> **Problem to solve**
Determine the number of lines in the data below that contain the string "agent", and respond with that number alone.

Data entries:

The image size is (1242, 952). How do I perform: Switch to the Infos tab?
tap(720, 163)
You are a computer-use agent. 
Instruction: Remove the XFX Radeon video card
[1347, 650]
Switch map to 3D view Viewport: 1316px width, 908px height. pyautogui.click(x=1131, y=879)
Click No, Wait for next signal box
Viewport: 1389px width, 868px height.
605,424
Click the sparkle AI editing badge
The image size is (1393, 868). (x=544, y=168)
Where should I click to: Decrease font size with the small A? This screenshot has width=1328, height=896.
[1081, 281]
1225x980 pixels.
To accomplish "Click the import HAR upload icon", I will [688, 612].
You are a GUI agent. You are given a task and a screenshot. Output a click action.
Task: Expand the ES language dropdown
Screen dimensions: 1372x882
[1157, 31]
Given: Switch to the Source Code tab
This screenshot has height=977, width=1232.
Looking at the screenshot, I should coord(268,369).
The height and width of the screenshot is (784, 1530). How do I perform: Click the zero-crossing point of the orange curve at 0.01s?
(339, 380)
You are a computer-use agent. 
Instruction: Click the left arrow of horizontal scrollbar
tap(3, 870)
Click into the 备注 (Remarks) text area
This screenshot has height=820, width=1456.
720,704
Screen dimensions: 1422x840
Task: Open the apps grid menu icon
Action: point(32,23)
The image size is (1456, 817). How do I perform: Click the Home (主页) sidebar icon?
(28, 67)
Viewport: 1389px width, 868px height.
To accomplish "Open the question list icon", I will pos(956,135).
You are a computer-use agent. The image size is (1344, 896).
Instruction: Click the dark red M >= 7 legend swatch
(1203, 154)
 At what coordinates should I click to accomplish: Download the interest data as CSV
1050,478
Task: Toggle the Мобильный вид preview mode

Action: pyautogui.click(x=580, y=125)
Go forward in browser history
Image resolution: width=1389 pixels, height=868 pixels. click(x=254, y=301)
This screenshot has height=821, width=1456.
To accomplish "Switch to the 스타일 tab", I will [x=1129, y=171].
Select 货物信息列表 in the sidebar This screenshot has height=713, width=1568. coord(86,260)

> **Completed exercise**
4